• **WHAT IS REQUIRED**
Arrange the rows below as a JSON list of strings, one string per line and blank lines omitted, starting with the line that contains "skills (398, 166)" and continuing through the last row. Leave the pictures out of the answer.

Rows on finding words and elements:
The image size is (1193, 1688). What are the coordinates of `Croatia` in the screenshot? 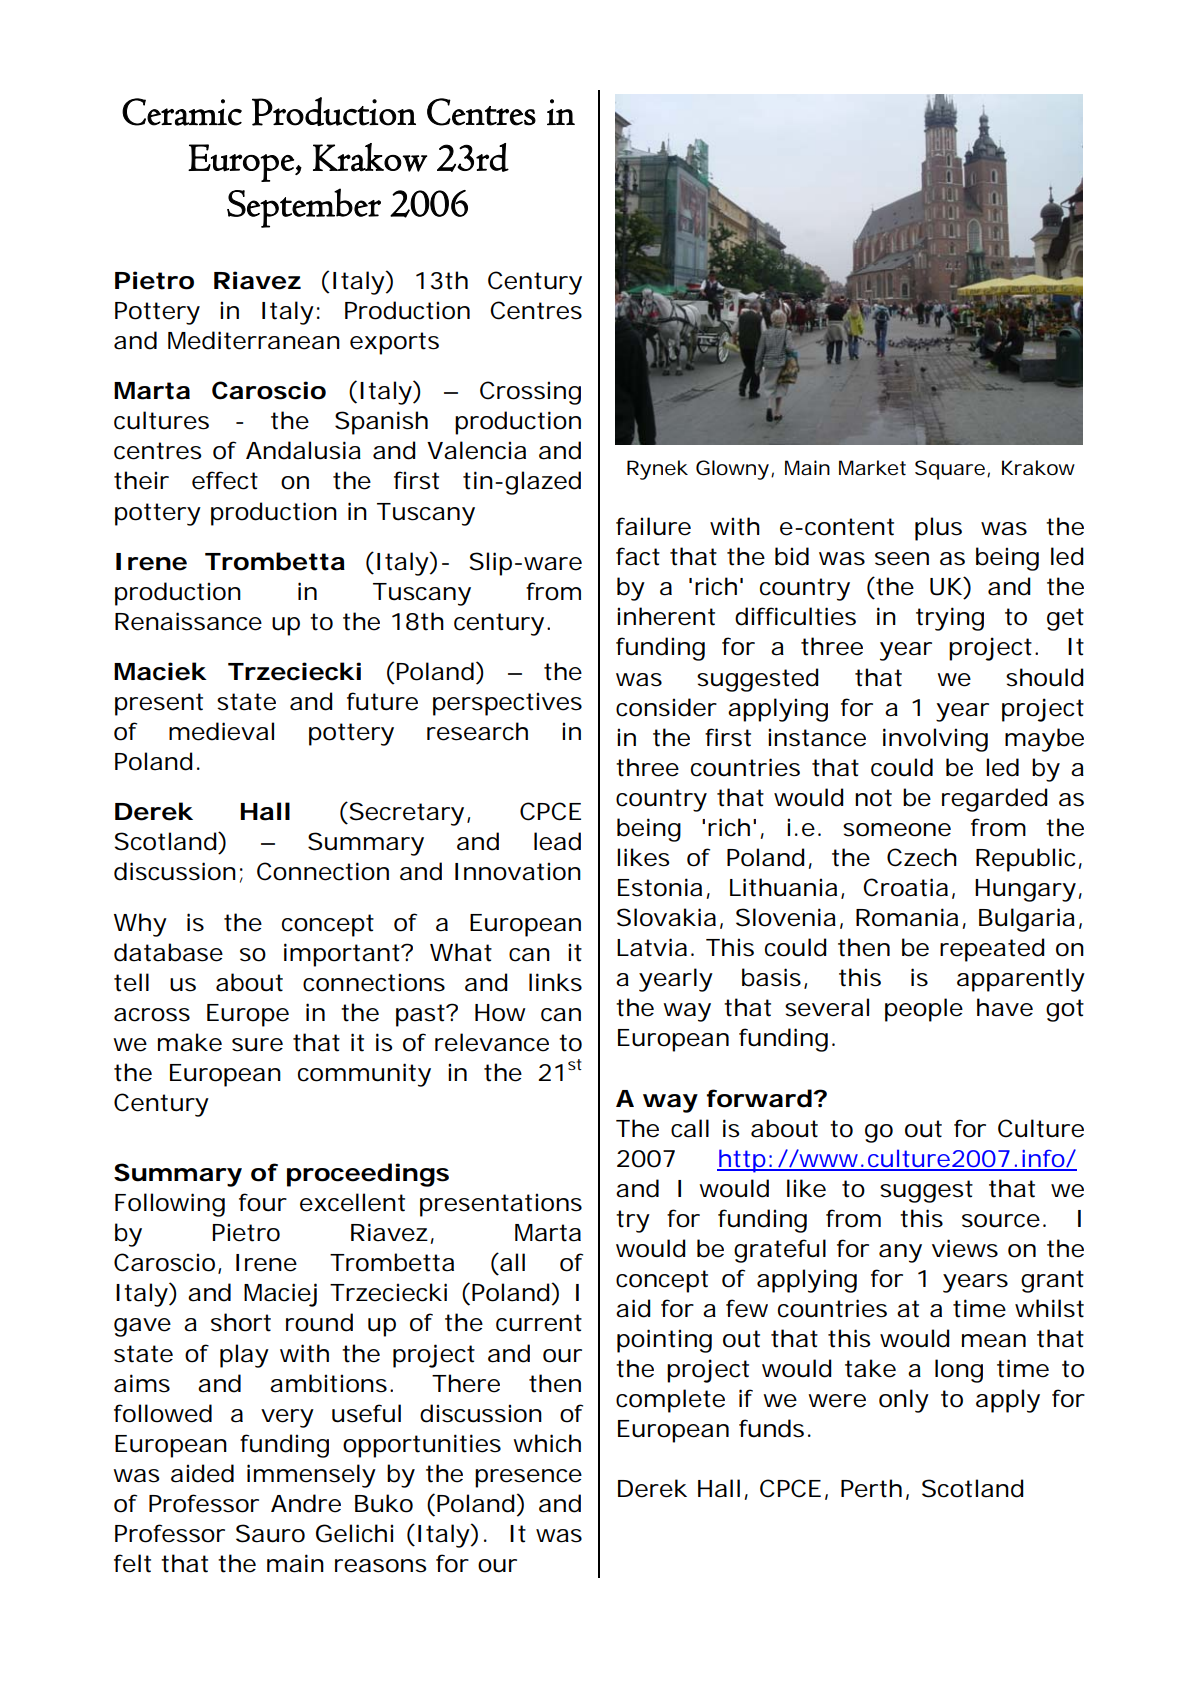 It's located at (905, 887).
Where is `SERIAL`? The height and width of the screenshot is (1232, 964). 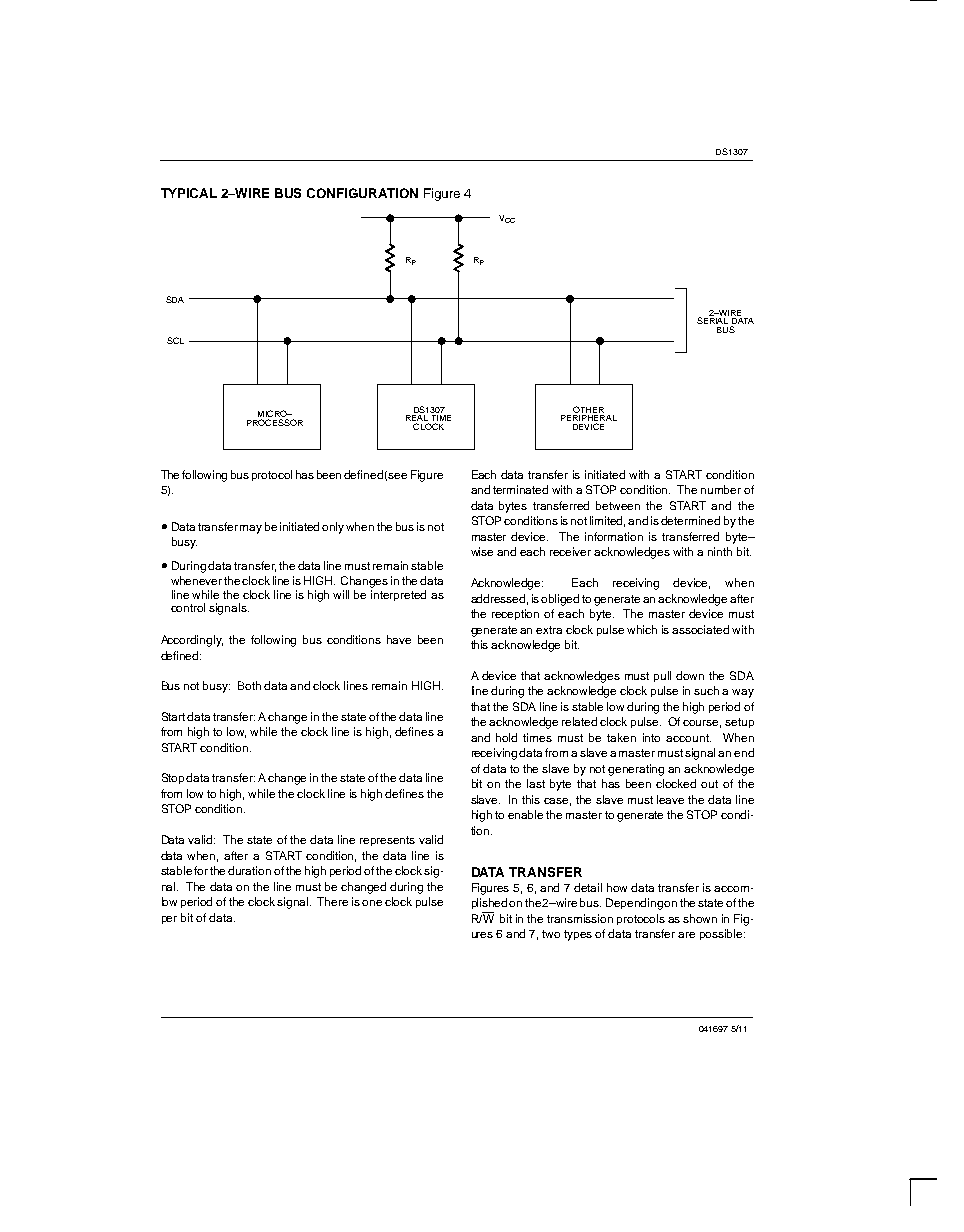 SERIAL is located at coordinates (713, 319).
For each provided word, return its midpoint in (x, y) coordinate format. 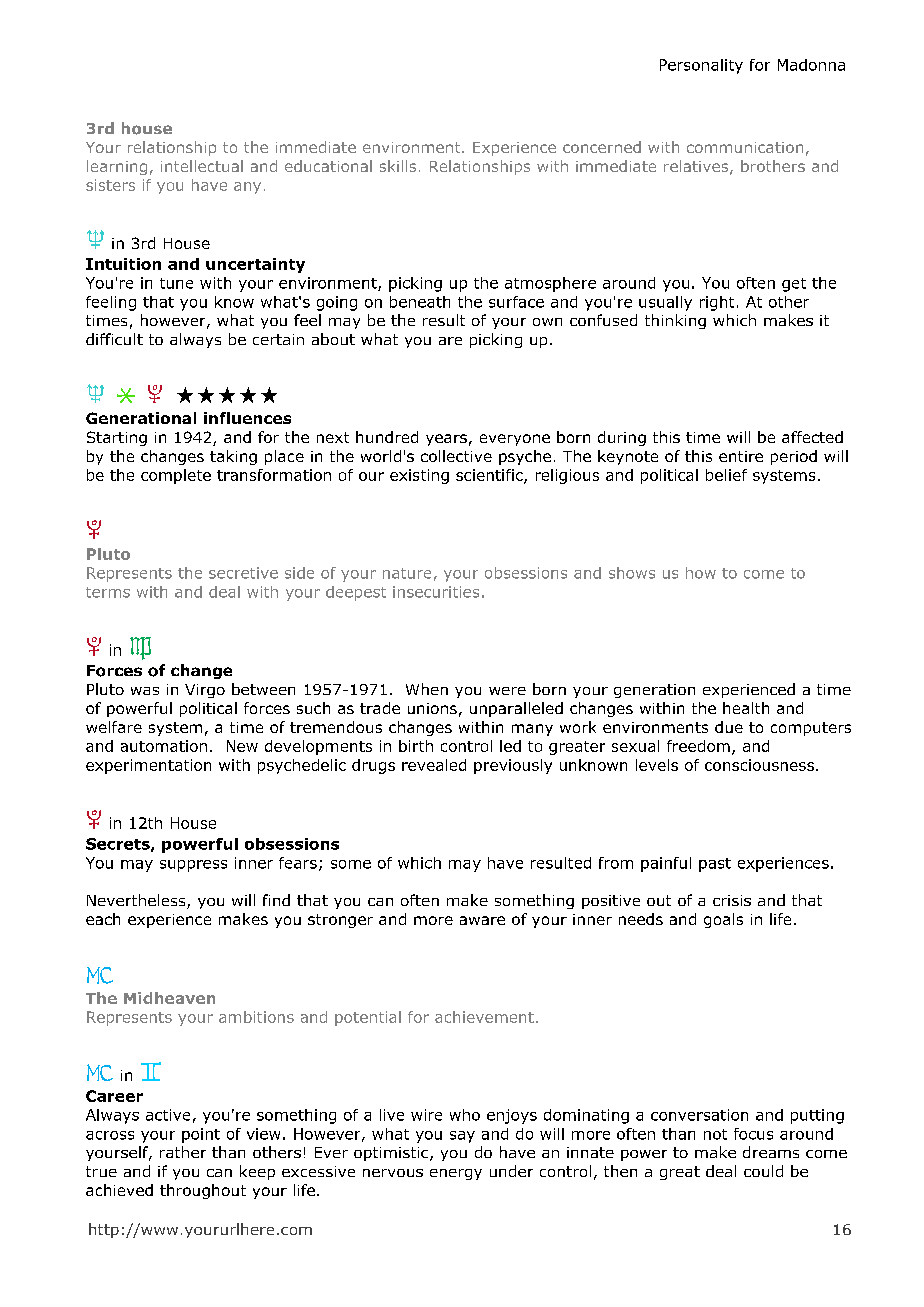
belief (726, 475)
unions (432, 708)
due (729, 727)
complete (176, 476)
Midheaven (169, 998)
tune (176, 283)
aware (482, 920)
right (717, 303)
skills (398, 166)
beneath (420, 302)
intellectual (202, 166)
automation (164, 746)
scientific (490, 476)
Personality (701, 66)
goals (723, 920)
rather (183, 1152)
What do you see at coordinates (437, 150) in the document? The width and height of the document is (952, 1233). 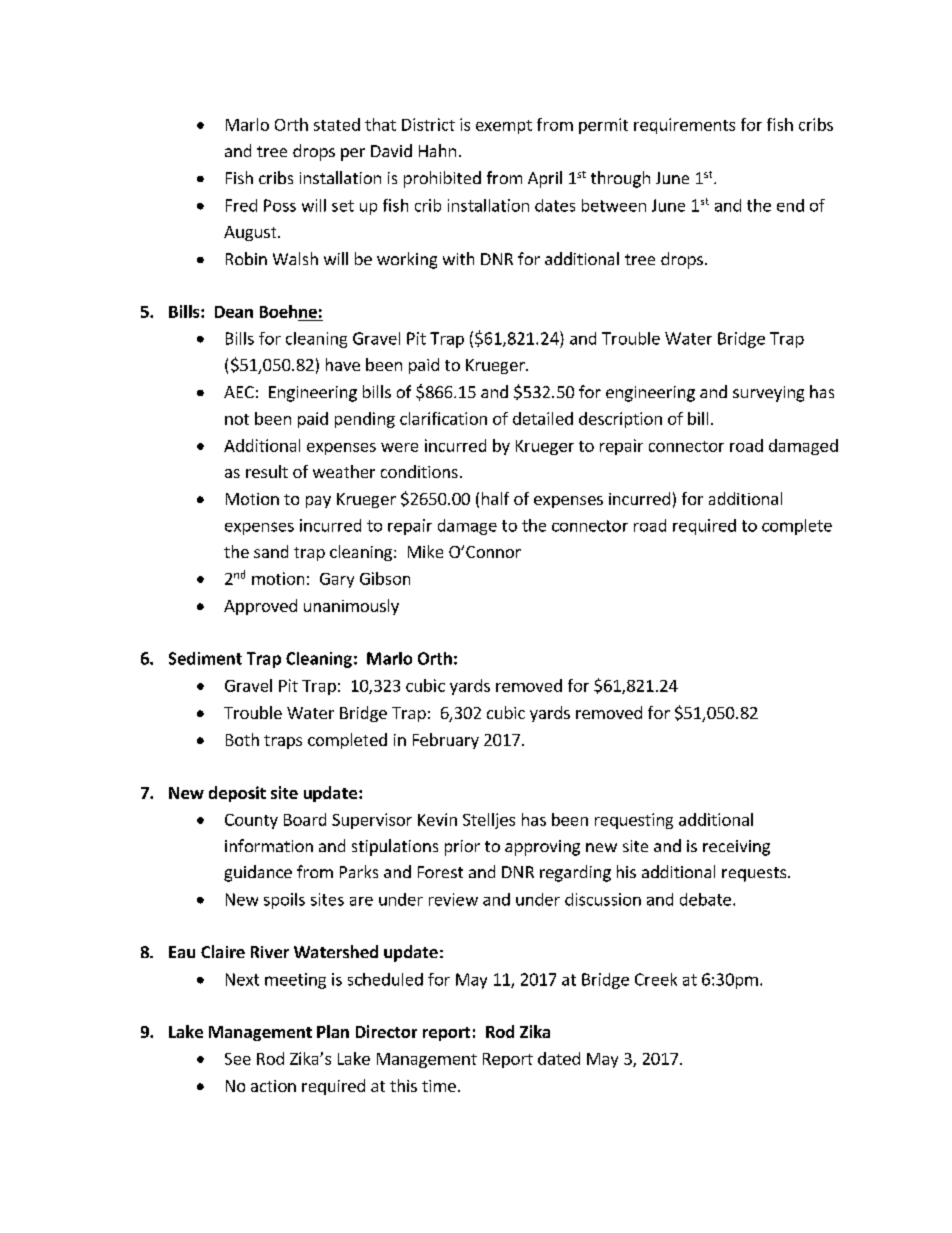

• **ANSWER**
[
  "skills (398, 166)",
  "beneath (420, 302)",
  "intellectual (202, 166)",
  "automation (164, 746)",
  "scientific (490, 476)",
  "Personality (701, 66)",
  "goals (723, 920)",
  "rather (183, 1152)",
  "What do you see at coordinates (437, 150) in the document? The width and height of the document is (952, 1233). "
]